If you go down in the flood it’s gonna be your fault*

Filed under: — Alan Baumler @ 7:44 am Print

Watching the coverage of the New Orleans flood I was reminded of the 1998 Yangtze floods, and it occurred to me that this is yet another example of how China is becoming a liberal (or maybe Confucian) nation state. In the Yangtze floods the state made a big deal about the work done by the PLA to help people. Although I can’t find them now, there were pictures of PLA soldiers locking arms to hold back the floodwaters with their bodies. From this point of view, the flood was a godsend to the state, as it gave them yet another chance to show how deeply they were concerned with the well-being of the people. On top of that, the PLA got into the act, Maoist-style enthusiasm was in, and no matter what the state did the problem was sure to get better.
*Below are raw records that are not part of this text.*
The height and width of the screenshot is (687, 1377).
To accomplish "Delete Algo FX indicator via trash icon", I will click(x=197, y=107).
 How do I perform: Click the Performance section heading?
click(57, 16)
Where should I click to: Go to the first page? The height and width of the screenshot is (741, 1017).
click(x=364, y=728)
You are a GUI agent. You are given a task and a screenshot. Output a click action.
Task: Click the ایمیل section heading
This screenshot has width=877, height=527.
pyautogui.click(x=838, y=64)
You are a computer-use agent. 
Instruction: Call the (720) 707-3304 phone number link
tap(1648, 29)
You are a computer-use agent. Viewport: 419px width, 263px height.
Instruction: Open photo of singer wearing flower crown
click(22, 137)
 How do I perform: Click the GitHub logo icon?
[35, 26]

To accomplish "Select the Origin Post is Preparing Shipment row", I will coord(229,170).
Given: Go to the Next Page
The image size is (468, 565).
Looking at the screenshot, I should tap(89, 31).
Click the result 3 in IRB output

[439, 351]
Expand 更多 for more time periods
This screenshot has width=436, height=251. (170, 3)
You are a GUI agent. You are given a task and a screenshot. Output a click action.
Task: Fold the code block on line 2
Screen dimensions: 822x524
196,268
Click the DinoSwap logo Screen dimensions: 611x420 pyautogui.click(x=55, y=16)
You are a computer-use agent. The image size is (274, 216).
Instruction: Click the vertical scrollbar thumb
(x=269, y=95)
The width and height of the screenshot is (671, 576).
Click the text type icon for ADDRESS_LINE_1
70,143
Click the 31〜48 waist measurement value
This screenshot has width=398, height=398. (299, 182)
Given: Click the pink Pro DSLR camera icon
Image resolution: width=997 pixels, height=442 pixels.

The New Orleans floods are an example of state incompetence, of course, but also of how deep the new libertarian, post-liberal state has gone in the U.S. Yes, there has been outrage from the likes of Kevin Drum about the new dispensation, but the people who think the U.S. government should leave things like disaster relief to private charities have won pretty much all the elections in my lifetime. (Yes, Dems win on occasion, but only those who look as conservative as possible.) 9/11 was an example of something that was able, for a while, to pull together an atomized society, but apparently the Big Easy is not. I suspect that this will become even more apparent as reconstruction starts. The current American administration would of course find any sort of technocratic, state-led role in reconstruction ideologically unpalatable, but most imaginable American governments would find it hard to win support (and money) for a visionary plan to rebuild a city full of music and black people.
I assume that were a historic Chinese city to be wiped out there would be a strong, state-led effort to rebuild it just like before only better, in part because (Suzhou, Xian, whatever) is a sacred symbol of the national culture and in part because the state has a strong desire to be seen as leading the nation into the future, and to be seen as competent technocrats. The U.S. is looking very post-national right now.

* Either a line from Bob Dylan’s Crash on the Levee, or advice to flood victims from the director of FEMA. Take your pick.